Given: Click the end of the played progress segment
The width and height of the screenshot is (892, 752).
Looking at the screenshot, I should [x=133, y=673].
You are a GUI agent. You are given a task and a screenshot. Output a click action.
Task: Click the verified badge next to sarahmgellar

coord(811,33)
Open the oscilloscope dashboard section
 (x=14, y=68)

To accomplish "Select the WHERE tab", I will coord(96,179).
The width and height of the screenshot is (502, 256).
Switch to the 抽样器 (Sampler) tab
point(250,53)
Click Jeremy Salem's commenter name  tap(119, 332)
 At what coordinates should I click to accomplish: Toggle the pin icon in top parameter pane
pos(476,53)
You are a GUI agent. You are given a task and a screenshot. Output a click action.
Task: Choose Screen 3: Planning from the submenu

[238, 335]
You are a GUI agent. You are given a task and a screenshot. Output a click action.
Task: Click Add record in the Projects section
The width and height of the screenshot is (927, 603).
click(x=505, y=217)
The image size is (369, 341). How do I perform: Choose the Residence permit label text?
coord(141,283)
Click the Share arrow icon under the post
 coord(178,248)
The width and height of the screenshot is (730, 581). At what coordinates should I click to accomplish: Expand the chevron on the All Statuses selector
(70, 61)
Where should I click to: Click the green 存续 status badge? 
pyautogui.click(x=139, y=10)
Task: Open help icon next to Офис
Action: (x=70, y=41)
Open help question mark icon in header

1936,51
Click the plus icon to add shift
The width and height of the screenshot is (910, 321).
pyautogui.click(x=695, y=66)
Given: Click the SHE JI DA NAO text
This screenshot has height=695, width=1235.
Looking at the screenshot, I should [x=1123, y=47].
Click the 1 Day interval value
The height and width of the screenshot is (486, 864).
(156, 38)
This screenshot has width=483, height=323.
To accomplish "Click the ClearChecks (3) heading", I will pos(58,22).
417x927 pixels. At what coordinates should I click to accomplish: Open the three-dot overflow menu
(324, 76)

● **Description of the task**:
From the material above, copy the part that opens with the line containing "The width and height of the screenshot is (502, 256)." and closes with the line containing "pos(476,53)", both lines included, reproducing it without any change.

● **Response to this exercise**:
The width and height of the screenshot is (502, 256).
Switch to the 抽样器 (Sampler) tab
point(250,53)
Click Jeremy Salem's commenter name  tap(119, 332)
 At what coordinates should I click to accomplish: Toggle the pin icon in top parameter pane
pos(476,53)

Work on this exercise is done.